> **Instruction 1**
According to the passage on translating and redacting streaming data, what kind of service is Amazon Comprehend?
> **Instruction 2**
Reproduce word for word the part of the passage on translating and redacting streaming data starting with "Translate, redact and" and going on through "credit card numbers.".

------ Passage provided

Translate, redact and analyze streaming data using SQL functions with Amazon Kinesis Data Analytics, Amazon Translate, and Amazon Comprehend
You may have applications that generate streaming data that is full of records containing customer case notes, product reviews, and social media messages, in many languages. Your task is to identify the products that people are talking about, determine if they’re expressing positive or negative sentiment, translate their comments into a common language, and create enriched copies of the data for your business analysts. Additionally, you need to remove any personally identifiable information (PII), such as names, addresses, and credit card numbers.
You already know how to ingest streaming data into Amazon Kinesis Data Streams for sustained high-throughput workloads. Now you can also use Amazon Kinesis Data Analytics Studio powered by Apache Zeppelin and Apache Flink to interactively analyze, translate, and redact text fields, thanks to Amazon Translate and Amazon Comprehend via user-defined functions (UDFs). Amazon Comprehend is a natural language processing (NLP) service that makes it easy to uncover insights from text. Amazon Translate is a neural machine translation service that delivers fast, high-quality, affordable, and customizable language translation.

------------
------ Data lines

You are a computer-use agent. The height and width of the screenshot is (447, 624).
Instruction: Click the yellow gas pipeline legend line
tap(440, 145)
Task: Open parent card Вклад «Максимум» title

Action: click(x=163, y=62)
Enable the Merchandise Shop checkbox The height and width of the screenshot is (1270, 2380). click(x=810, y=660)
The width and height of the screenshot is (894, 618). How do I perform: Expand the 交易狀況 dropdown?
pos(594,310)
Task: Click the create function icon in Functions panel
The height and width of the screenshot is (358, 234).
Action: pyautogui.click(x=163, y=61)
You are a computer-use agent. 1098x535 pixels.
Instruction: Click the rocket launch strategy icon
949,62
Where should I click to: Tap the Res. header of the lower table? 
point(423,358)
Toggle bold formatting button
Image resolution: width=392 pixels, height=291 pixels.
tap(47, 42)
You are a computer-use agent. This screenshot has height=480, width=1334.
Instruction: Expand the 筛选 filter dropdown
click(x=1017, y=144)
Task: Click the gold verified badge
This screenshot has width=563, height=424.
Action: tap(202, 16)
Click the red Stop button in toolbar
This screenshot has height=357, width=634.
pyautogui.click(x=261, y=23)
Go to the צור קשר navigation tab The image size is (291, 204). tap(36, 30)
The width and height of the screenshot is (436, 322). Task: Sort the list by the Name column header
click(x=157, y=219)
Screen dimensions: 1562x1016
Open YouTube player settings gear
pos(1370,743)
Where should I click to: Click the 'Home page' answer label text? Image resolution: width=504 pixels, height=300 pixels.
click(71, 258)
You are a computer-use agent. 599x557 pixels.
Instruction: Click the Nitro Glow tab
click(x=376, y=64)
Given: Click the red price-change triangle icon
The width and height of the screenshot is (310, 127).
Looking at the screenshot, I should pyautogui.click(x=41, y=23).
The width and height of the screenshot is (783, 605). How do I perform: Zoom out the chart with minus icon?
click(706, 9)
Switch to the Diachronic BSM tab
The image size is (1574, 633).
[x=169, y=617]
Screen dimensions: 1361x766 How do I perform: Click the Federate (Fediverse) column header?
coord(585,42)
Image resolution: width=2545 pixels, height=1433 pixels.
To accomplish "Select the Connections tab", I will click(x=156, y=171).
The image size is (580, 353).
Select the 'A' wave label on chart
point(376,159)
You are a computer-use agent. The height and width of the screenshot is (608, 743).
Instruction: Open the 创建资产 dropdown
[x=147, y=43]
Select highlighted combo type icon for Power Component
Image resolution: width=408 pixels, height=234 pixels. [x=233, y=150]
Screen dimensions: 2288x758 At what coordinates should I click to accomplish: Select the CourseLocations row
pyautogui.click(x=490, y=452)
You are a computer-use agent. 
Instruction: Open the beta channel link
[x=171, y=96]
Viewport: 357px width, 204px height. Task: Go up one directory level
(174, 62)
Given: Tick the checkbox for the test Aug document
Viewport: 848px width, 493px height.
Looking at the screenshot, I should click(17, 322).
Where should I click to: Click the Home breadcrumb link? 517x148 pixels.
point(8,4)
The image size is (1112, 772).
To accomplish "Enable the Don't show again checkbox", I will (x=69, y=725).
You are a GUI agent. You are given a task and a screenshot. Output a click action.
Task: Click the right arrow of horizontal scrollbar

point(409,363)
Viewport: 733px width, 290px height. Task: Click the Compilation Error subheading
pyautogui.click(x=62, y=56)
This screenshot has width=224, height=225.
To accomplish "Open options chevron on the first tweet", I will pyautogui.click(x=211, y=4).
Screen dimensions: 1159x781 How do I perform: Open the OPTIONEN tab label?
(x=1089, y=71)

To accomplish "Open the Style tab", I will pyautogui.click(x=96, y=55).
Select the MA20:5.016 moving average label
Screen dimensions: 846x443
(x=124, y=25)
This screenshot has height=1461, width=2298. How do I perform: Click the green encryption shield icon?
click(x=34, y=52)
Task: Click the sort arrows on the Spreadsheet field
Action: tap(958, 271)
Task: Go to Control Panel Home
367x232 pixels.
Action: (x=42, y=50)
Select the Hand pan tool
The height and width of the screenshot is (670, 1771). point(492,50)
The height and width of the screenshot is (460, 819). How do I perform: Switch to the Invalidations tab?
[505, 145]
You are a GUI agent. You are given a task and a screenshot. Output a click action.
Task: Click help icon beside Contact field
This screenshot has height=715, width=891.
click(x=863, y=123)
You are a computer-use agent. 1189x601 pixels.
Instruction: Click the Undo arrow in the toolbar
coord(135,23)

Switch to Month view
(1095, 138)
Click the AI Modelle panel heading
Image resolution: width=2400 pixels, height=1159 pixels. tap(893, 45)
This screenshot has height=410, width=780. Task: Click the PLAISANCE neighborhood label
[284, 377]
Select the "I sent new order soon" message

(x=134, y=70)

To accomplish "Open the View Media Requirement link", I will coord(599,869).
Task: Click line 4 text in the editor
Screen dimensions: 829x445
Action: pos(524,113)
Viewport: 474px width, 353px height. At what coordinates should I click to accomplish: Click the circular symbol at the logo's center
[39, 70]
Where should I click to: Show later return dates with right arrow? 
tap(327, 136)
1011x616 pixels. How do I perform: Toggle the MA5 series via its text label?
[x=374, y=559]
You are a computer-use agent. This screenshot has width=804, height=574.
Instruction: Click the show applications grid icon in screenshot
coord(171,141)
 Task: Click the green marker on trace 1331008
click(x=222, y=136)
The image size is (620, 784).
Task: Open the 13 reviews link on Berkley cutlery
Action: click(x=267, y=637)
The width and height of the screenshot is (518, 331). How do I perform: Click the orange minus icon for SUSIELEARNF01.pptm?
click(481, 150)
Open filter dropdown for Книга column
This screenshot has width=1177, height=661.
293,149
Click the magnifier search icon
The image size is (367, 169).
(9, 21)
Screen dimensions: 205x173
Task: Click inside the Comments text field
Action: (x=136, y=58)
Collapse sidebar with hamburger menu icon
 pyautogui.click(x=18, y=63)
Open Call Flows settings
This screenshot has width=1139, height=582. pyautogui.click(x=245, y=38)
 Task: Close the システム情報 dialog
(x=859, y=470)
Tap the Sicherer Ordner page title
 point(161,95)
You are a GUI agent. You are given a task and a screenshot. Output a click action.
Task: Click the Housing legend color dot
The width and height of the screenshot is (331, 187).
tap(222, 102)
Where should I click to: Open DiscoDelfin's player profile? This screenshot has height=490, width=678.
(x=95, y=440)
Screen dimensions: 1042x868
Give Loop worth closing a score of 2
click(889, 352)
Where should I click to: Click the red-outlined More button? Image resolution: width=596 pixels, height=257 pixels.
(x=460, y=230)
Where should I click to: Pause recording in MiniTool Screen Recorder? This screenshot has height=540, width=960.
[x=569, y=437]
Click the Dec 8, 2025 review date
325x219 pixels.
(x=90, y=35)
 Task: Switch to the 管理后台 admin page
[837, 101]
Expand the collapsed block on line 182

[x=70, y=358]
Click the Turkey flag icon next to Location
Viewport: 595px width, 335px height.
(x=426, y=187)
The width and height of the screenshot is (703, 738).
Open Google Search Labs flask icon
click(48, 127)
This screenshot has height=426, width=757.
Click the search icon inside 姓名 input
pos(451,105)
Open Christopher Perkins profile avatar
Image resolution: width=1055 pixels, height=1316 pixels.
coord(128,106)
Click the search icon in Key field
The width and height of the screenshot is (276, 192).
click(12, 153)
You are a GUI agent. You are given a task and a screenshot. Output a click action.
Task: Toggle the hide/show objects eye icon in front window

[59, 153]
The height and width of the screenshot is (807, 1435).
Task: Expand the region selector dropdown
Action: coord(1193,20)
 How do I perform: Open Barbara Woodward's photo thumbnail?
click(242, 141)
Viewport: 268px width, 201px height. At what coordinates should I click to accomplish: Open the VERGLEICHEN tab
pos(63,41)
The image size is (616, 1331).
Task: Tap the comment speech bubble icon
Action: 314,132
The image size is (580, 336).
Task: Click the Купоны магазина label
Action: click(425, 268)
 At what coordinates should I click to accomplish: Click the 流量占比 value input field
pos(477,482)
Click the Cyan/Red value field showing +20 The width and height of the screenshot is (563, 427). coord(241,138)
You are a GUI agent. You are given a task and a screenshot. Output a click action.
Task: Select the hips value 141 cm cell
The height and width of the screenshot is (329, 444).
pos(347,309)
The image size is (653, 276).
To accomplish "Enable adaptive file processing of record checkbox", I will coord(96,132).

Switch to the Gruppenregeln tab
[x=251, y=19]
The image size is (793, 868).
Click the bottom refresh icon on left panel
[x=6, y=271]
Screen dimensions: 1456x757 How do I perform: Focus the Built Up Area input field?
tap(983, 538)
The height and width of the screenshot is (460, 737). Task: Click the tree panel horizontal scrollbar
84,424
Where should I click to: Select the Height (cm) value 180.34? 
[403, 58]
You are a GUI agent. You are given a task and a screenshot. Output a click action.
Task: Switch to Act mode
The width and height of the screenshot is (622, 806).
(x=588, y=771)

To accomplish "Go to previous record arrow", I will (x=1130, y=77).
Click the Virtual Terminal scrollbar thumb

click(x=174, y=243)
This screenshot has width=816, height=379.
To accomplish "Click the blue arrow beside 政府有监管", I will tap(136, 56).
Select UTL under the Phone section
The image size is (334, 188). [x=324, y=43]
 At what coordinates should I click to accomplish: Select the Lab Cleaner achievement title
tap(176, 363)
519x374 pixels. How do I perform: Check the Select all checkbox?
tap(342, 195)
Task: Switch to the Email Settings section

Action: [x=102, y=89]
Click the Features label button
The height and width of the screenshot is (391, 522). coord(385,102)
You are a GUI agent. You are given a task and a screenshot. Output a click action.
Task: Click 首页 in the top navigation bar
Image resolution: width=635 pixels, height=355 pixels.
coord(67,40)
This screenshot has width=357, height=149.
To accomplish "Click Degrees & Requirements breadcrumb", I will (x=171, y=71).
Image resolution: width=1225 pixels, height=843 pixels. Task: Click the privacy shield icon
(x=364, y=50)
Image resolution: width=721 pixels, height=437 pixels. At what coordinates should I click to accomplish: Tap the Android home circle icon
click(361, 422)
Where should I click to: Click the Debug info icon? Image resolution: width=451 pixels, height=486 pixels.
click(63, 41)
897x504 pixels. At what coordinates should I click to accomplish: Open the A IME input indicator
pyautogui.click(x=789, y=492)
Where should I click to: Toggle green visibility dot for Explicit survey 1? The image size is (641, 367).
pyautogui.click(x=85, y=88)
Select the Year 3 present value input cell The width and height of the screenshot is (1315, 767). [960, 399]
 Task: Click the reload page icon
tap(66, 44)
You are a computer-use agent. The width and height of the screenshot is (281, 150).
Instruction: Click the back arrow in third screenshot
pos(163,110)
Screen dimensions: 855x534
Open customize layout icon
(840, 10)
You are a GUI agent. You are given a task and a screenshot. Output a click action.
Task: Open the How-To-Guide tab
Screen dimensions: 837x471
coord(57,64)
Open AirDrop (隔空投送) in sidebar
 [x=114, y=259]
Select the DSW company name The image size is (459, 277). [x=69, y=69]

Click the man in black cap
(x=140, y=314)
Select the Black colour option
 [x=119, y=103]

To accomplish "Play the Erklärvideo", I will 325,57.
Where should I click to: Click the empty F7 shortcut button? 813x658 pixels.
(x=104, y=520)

------------

> **Task result 1**
A natural language processing (NLP) service that makes it easy to uncover insights from text.

> **Task result 2**
Translate, redact and analyze streaming data using SQL functions with Amazon Kinesis Data Analytics, Amazon Translate, and Amazon Comprehend
You may have applications that generate streaming data that is full of records containing customer case notes, product reviews, and social media messages, in many languages. Your task is to identify the products that people are talking about, determine if they’re expressing positive or negative sentiment, translate their comments into a common language, and create enriched copies of the data for your business analysts. Additionally, you need to remove any personally identifiable information (PII), such as names, addresses, and credit card numbers.